Die deutsche Wirtschaft sieht sich durch bürokratische Vorgaben der Europäischen Union ausgebremst und will mit eigenen Vorschlägen für Entlastung sorgen. Mehr als 50 Ideen für den Abbau von Bürokratie hat die Deutsche Industrie- und Handelskammer (DIHK) vorgelegt. Sie betreffen EU-Gesetze, die nach Einschätzung des Verbands zu hohem zeitlichem Aufwand oder anderen formalen Schwierigkeiten führen.
Innovationen würden ausgebremst, die Wettbewerbsfähigkeit der Unternehmen gemindert, heißt es in dem Bericht. Auch Digitalisierung und Nachhaltigkeit sieht die DIHK durch EU-Bürokratie gefährdet: Lange Genehmigungsverfahren seien ein Problem, weil sie die Modernisierung der Infrastruktur und von Gebäuden hemmten.

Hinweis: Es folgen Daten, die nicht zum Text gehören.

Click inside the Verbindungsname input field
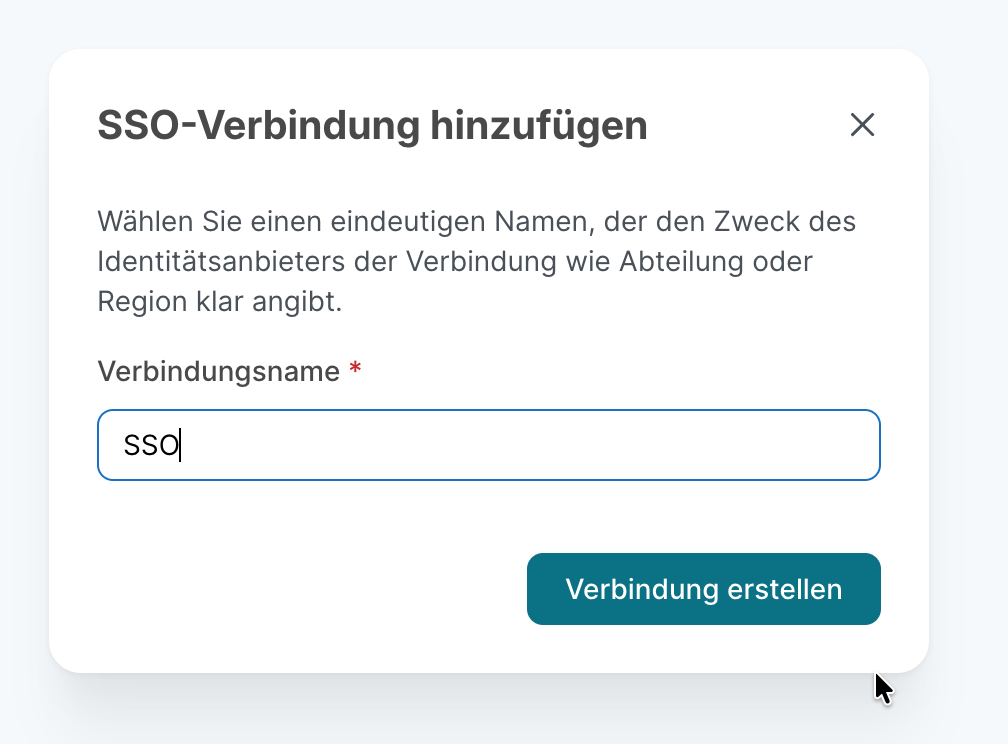Viewport: 1008px width, 744px height. point(489,444)
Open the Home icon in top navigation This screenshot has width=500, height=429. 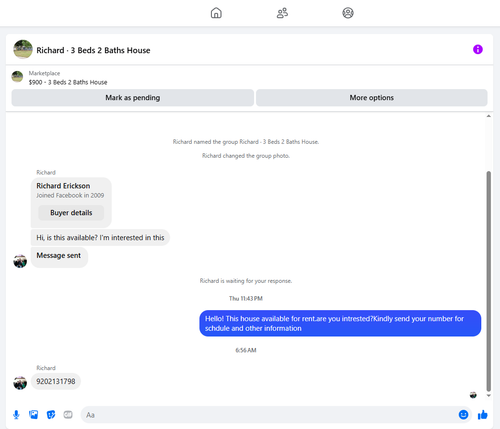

Zu den für Unternehmen «besonders belastenden Rechtsakten» zählt die Spitzenorganisation der Industrie- und Handelskammern in Deutschland unter anderem die Verordnung über grüne Werbeversprechen (Green Claims), mit der die EU das sogenannte Greenwashing von Produkten bekämpfen will, oder ein Gesetz zum Schutz des Regenwaldes. Zur sogenannten Verordnung über entwaldungsfreie Lieferketten (EUDR) hatte es parteiübergreifend und aus der Wirtschaft Kritik gegeben.